What to do →
Give an exact copy of the lines of the records below, starting at the line containing "PUNCT FIX (185, 2488)" and running to the end.

--- Dataset extract Enclosed Below ---

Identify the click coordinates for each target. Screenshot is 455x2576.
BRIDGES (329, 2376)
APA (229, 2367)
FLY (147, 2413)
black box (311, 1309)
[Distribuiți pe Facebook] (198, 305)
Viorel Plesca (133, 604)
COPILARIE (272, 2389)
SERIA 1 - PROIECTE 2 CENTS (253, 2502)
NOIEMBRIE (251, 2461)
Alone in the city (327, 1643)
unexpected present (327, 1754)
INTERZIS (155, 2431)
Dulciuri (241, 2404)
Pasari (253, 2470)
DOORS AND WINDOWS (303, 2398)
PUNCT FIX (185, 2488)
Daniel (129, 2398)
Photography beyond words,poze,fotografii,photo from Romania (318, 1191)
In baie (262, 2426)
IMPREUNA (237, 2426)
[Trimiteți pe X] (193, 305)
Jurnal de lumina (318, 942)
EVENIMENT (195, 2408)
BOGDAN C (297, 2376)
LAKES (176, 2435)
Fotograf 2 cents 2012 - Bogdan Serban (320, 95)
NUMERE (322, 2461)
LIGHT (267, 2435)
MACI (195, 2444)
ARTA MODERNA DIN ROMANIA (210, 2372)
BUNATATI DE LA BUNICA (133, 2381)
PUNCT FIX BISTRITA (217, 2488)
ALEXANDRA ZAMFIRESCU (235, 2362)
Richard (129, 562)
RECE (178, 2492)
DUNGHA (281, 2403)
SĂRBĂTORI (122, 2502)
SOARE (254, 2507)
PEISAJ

--- End of Enclosed Dataset extract ---

Exercise answer →
PUNCT FIX (185, 2488)
Daniel (129, 2398)
Photography beyond words,poze,fotografii,photo from Romania (318, 1191)
In baie (262, 2426)
IMPREUNA (237, 2426)
[Trimiteți pe X] (193, 305)
Jurnal de lumina (318, 942)
EVENIMENT (195, 2408)
BOGDAN C (297, 2376)
LAKES (176, 2435)
Fotograf 2 cents 2012 - Bogdan Serban (320, 95)
NUMERE (322, 2461)
LIGHT (267, 2435)
MACI (195, 2444)
ARTA MODERNA DIN ROMANIA (210, 2372)
BUNATATI DE LA BUNICA (133, 2381)
PUNCT FIX BISTRITA (217, 2488)
ALEXANDRA ZAMFIRESCU (235, 2362)
Richard (129, 562)
RECE (178, 2492)
DUNGHA (281, 2403)
SĂRBĂTORI (122, 2502)
SOARE (254, 2507)
PEISAJ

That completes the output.